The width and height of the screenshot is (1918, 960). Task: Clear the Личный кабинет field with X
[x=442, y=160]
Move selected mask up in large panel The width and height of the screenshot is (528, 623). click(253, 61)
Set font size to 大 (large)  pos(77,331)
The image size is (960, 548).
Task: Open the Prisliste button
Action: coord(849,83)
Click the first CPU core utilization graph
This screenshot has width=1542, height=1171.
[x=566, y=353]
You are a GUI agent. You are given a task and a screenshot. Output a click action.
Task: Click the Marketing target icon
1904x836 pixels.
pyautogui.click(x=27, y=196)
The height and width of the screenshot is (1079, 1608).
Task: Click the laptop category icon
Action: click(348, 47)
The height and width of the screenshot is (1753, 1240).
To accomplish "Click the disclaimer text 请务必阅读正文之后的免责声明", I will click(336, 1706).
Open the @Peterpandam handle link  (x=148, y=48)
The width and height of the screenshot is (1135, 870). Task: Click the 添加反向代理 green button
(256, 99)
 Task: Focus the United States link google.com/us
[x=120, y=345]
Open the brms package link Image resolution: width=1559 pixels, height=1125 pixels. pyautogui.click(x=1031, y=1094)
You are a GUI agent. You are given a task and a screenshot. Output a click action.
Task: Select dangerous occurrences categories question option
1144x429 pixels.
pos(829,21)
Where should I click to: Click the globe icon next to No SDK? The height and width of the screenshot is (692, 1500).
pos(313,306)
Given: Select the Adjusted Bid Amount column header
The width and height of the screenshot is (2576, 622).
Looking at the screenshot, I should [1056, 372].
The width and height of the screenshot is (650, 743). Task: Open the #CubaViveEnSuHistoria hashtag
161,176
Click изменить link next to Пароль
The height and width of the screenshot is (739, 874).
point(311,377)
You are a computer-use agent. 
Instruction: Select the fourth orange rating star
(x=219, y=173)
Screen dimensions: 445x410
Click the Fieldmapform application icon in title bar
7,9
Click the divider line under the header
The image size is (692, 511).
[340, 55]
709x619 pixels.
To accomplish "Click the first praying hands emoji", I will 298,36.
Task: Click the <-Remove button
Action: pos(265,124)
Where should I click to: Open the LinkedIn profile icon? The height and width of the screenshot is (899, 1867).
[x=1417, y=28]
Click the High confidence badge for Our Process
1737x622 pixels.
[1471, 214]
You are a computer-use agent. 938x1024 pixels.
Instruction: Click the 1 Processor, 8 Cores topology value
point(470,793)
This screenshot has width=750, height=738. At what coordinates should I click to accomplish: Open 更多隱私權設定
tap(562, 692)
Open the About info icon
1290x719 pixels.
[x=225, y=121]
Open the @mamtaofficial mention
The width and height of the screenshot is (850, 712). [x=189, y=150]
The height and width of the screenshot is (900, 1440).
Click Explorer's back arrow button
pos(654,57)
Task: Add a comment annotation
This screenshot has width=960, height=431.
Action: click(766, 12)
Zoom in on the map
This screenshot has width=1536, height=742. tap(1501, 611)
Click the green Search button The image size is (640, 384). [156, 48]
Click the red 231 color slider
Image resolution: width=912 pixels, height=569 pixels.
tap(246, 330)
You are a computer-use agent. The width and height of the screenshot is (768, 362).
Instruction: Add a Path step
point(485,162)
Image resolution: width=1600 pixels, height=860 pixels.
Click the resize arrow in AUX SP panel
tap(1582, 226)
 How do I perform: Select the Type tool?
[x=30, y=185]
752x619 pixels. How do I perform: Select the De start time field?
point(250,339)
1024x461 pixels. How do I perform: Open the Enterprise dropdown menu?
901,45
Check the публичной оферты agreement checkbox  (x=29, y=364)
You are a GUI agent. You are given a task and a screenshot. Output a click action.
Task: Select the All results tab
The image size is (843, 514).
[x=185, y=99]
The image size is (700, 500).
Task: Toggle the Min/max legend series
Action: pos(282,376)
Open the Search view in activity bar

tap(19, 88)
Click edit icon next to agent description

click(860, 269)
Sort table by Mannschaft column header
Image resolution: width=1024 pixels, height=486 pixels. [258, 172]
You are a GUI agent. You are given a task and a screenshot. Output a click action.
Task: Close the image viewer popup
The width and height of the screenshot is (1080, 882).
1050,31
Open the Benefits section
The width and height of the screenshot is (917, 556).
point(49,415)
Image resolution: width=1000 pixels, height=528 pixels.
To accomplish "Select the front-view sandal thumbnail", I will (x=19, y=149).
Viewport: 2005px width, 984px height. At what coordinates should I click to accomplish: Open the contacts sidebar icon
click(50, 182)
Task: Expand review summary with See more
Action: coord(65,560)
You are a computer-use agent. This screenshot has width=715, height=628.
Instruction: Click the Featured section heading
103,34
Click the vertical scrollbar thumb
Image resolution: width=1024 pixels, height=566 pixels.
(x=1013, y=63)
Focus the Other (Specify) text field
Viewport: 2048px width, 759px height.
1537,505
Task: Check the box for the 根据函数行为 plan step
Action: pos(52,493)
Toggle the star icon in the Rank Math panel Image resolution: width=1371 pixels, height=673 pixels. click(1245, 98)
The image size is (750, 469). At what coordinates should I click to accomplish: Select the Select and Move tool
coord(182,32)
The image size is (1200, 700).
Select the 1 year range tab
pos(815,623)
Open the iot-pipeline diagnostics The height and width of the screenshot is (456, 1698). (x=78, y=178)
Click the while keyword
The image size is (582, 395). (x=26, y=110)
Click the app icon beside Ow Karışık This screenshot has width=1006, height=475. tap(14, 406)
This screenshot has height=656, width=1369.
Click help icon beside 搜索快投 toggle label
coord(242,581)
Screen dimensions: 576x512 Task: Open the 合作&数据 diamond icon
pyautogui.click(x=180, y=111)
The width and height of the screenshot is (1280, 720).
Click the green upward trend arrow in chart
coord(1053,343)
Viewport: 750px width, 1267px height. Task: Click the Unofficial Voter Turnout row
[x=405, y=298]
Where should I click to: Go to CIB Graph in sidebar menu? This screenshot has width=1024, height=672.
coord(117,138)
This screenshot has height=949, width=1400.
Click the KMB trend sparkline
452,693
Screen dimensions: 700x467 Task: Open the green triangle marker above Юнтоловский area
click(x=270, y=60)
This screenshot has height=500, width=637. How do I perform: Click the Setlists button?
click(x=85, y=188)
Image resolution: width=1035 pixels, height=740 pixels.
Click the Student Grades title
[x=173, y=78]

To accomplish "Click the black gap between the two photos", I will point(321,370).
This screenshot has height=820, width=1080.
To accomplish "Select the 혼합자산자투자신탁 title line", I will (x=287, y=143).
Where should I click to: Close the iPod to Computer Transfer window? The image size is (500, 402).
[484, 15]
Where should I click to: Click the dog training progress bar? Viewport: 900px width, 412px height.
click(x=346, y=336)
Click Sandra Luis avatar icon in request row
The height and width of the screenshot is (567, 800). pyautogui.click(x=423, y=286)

====

# EXERCISE DIRECTIONS
Every line of the material should be transcribed without alteration.

# FINISHED TASK
The width and height of the screenshot is (1918, 960). Task: Clear the Личный кабинет field with X
[x=442, y=160]
Move selected mask up in large panel The width and height of the screenshot is (528, 623). click(253, 61)
Set font size to 大 (large)  pos(77,331)
The image size is (960, 548).
Task: Open the Prisliste button
Action: coord(849,83)
Click the first CPU core utilization graph
This screenshot has width=1542, height=1171.
[x=566, y=353]
You are a GUI agent. You are given a task and a screenshot. Output a click action.
Task: Click the Marketing target icon
1904x836 pixels.
pyautogui.click(x=27, y=196)
The height and width of the screenshot is (1079, 1608).
Task: Click the laptop category icon
Action: click(348, 47)
The height and width of the screenshot is (1753, 1240).
To accomplish "Click the disclaimer text 请务必阅读正文之后的免责声明", I will click(336, 1706).
Open the @Peterpandam handle link  (x=148, y=48)
The width and height of the screenshot is (1135, 870). Task: Click the 添加反向代理 green button
(256, 99)
 Task: Focus the United States link google.com/us
[x=120, y=345]
Open the brms package link Image resolution: width=1559 pixels, height=1125 pixels. pyautogui.click(x=1031, y=1094)
You are a GUI agent. You are given a task and a screenshot. Output a click action.
Task: Select dangerous occurrences categories question option
1144x429 pixels.
pos(829,21)
Where should I click to: Click the globe icon next to No SDK? The height and width of the screenshot is (692, 1500).
pos(313,306)
Given: Select the Adjusted Bid Amount column header
The width and height of the screenshot is (2576, 622).
Looking at the screenshot, I should [1056, 372].
The width and height of the screenshot is (650, 743). Task: Open the #CubaViveEnSuHistoria hashtag
161,176
Click изменить link next to Пароль
The height and width of the screenshot is (739, 874).
point(311,377)
You are a computer-use agent. 
Instruction: Select the fourth orange rating star
(x=219, y=173)
Screen dimensions: 445x410
Click the Fieldmapform application icon in title bar
7,9
Click the divider line under the header
The image size is (692, 511).
[340, 55]
709x619 pixels.
To accomplish "Click the first praying hands emoji", I will 298,36.
Task: Click the <-Remove button
Action: pos(265,124)
Where should I click to: Open the LinkedIn profile icon? The height and width of the screenshot is (899, 1867).
[x=1417, y=28]
Click the High confidence badge for Our Process
1737x622 pixels.
[1471, 214]
You are a computer-use agent. 938x1024 pixels.
Instruction: Click the 1 Processor, 8 Cores topology value
point(470,793)
This screenshot has width=750, height=738. At what coordinates should I click to accomplish: Open 更多隱私權設定
tap(562, 692)
Open the About info icon
1290x719 pixels.
[x=225, y=121]
Open the @mamtaofficial mention
The width and height of the screenshot is (850, 712). [x=189, y=150]
The height and width of the screenshot is (900, 1440).
Click Explorer's back arrow button
pos(654,57)
Task: Add a comment annotation
This screenshot has width=960, height=431.
Action: click(766, 12)
Zoom in on the map
This screenshot has width=1536, height=742. tap(1501, 611)
Click the green Search button The image size is (640, 384). [156, 48]
Click the red 231 color slider
Image resolution: width=912 pixels, height=569 pixels.
tap(246, 330)
You are a computer-use agent. The width and height of the screenshot is (768, 362).
Instruction: Add a Path step
point(485,162)
Image resolution: width=1600 pixels, height=860 pixels.
Click the resize arrow in AUX SP panel
tap(1582, 226)
 How do I perform: Select the Type tool?
[x=30, y=185]
752x619 pixels. How do I perform: Select the De start time field?
point(250,339)
1024x461 pixels. How do I perform: Open the Enterprise dropdown menu?
901,45
Check the публичной оферты agreement checkbox  (x=29, y=364)
You are a GUI agent. You are given a task and a screenshot. Output a click action.
Task: Select the All results tab
The image size is (843, 514).
[x=185, y=99]
The image size is (700, 500).
Task: Toggle the Min/max legend series
Action: pos(282,376)
Open the Search view in activity bar

tap(19, 88)
Click edit icon next to agent description

click(860, 269)
Sort table by Mannschaft column header
Image resolution: width=1024 pixels, height=486 pixels. [258, 172]
You are a GUI agent. You are given a task and a screenshot. Output a click action.
Task: Close the image viewer popup
The width and height of the screenshot is (1080, 882).
1050,31
Open the Benefits section
The width and height of the screenshot is (917, 556).
point(49,415)
Image resolution: width=1000 pixels, height=528 pixels.
To accomplish "Select the front-view sandal thumbnail", I will (x=19, y=149).
Viewport: 2005px width, 984px height. At what coordinates should I click to accomplish: Open the contacts sidebar icon
click(50, 182)
Task: Expand review summary with See more
Action: coord(65,560)
You are a computer-use agent. This screenshot has width=715, height=628.
Instruction: Click the Featured section heading
103,34
Click the vertical scrollbar thumb
Image resolution: width=1024 pixels, height=566 pixels.
(x=1013, y=63)
Focus the Other (Specify) text field
Viewport: 2048px width, 759px height.
1537,505
Task: Check the box for the 根据函数行为 plan step
Action: pos(52,493)
Toggle the star icon in the Rank Math panel Image resolution: width=1371 pixels, height=673 pixels. click(1245, 98)
The image size is (750, 469). At what coordinates should I click to accomplish: Select the Select and Move tool
coord(182,32)
The image size is (1200, 700).
Select the 1 year range tab
pos(815,623)
Open the iot-pipeline diagnostics The height and width of the screenshot is (456, 1698). (x=78, y=178)
Click the while keyword
The image size is (582, 395). (x=26, y=110)
Click the app icon beside Ow Karışık This screenshot has width=1006, height=475. tap(14, 406)
This screenshot has height=656, width=1369.
Click help icon beside 搜索快投 toggle label
coord(242,581)
Screen dimensions: 576x512 Task: Open the 合作&数据 diamond icon
pyautogui.click(x=180, y=111)
The width and height of the screenshot is (1280, 720).
Click the green upward trend arrow in chart
coord(1053,343)
Viewport: 750px width, 1267px height. Task: Click the Unofficial Voter Turnout row
[x=405, y=298]
Where should I click to: Go to CIB Graph in sidebar menu? This screenshot has width=1024, height=672.
coord(117,138)
This screenshot has height=949, width=1400.
Click the KMB trend sparkline
452,693
Screen dimensions: 700x467 Task: Open the green triangle marker above Юнтоловский area
click(x=270, y=60)
This screenshot has height=500, width=637. How do I perform: Click the Setlists button?
click(x=85, y=188)
Image resolution: width=1035 pixels, height=740 pixels.
Click the Student Grades title
[x=173, y=78]

To accomplish "Click the black gap between the two photos", I will point(321,370).
This screenshot has height=820, width=1080.
To accomplish "Select the 혼합자산자투자신탁 title line", I will (x=287, y=143).
Where should I click to: Close the iPod to Computer Transfer window? The image size is (500, 402).
[484, 15]
Where should I click to: Click the dog training progress bar? Viewport: 900px width, 412px height.
click(x=346, y=336)
Click Sandra Luis avatar icon in request row
The height and width of the screenshot is (567, 800). pyautogui.click(x=423, y=286)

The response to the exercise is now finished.